### Instructions to follow
Take the entries below and print only the lines from the one with "Screen dimensions: 806x504" through the one with "Task: Open the rating info tooltip beside 4.3", exactly as they stand, both ends included.

Segment Start: Given records

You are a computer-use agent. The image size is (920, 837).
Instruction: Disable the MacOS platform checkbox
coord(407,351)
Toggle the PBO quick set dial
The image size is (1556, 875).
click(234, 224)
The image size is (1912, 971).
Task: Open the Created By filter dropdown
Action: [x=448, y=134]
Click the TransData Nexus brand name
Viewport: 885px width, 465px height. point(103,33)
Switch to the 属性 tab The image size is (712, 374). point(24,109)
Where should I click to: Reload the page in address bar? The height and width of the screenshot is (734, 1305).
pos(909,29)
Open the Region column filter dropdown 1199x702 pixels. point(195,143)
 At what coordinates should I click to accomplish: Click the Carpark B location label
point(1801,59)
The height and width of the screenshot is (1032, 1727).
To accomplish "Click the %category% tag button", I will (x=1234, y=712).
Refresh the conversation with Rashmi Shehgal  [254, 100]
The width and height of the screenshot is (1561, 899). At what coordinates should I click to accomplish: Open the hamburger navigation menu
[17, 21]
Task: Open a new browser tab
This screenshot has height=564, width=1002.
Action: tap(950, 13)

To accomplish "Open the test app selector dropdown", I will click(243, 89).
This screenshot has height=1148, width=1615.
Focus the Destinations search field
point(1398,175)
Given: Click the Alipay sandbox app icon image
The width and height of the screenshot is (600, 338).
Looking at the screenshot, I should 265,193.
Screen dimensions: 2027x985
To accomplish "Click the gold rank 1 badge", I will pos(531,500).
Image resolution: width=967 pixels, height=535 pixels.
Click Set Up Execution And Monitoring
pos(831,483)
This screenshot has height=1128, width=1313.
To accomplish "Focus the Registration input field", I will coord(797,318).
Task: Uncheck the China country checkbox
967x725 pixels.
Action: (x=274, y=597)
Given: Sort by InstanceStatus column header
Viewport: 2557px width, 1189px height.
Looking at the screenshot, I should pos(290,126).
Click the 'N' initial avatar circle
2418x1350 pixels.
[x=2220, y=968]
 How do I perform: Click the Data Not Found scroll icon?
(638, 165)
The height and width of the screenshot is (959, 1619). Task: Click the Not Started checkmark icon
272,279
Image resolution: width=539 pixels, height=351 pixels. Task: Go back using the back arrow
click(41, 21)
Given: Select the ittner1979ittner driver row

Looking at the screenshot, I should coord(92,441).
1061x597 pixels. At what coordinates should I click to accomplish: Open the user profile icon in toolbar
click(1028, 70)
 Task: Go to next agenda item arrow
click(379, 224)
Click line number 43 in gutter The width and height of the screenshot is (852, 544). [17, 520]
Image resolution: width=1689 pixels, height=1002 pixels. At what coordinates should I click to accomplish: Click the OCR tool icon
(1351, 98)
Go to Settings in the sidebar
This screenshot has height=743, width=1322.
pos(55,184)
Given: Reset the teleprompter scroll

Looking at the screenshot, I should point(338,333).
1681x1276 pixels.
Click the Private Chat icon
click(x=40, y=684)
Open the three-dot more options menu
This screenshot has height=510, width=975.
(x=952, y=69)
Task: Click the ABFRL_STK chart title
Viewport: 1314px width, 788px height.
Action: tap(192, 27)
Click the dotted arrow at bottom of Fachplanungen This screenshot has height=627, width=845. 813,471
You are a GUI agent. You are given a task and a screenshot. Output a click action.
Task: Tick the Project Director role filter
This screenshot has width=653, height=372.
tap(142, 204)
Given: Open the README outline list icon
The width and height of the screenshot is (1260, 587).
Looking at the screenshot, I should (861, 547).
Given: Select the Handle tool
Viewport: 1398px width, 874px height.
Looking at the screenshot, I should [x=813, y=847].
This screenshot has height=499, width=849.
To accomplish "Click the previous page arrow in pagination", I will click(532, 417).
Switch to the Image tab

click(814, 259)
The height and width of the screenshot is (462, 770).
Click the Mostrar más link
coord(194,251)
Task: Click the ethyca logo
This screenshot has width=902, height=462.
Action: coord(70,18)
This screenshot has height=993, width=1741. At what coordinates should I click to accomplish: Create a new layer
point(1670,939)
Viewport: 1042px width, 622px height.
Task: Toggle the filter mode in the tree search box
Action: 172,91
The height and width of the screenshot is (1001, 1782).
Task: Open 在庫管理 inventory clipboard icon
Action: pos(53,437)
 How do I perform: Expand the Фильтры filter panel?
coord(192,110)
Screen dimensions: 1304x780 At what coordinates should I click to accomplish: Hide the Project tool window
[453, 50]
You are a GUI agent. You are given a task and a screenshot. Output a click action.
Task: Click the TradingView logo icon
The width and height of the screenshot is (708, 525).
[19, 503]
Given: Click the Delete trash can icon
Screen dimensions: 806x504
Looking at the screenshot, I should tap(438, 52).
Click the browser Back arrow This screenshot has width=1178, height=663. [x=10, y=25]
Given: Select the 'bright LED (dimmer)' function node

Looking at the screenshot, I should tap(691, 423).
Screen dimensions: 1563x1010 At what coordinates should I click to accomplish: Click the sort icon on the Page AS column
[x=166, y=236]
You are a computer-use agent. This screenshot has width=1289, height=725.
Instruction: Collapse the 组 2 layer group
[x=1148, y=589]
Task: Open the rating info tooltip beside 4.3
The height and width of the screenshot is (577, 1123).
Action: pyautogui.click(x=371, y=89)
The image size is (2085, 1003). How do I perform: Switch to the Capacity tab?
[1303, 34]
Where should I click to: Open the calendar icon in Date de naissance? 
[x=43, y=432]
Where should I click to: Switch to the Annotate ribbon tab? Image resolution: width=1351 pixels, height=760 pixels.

Segment End: Given records

### Output below
Screen dimensions: 806x504
Looking at the screenshot, I should tap(438, 52).
Click the browser Back arrow This screenshot has width=1178, height=663. [x=10, y=25]
Given: Select the 'bright LED (dimmer)' function node

Looking at the screenshot, I should tap(691, 423).
Screen dimensions: 1563x1010 At what coordinates should I click to accomplish: Click the sort icon on the Page AS column
[x=166, y=236]
You are a computer-use agent. This screenshot has width=1289, height=725.
Instruction: Collapse the 组 2 layer group
[x=1148, y=589]
Task: Open the rating info tooltip beside 4.3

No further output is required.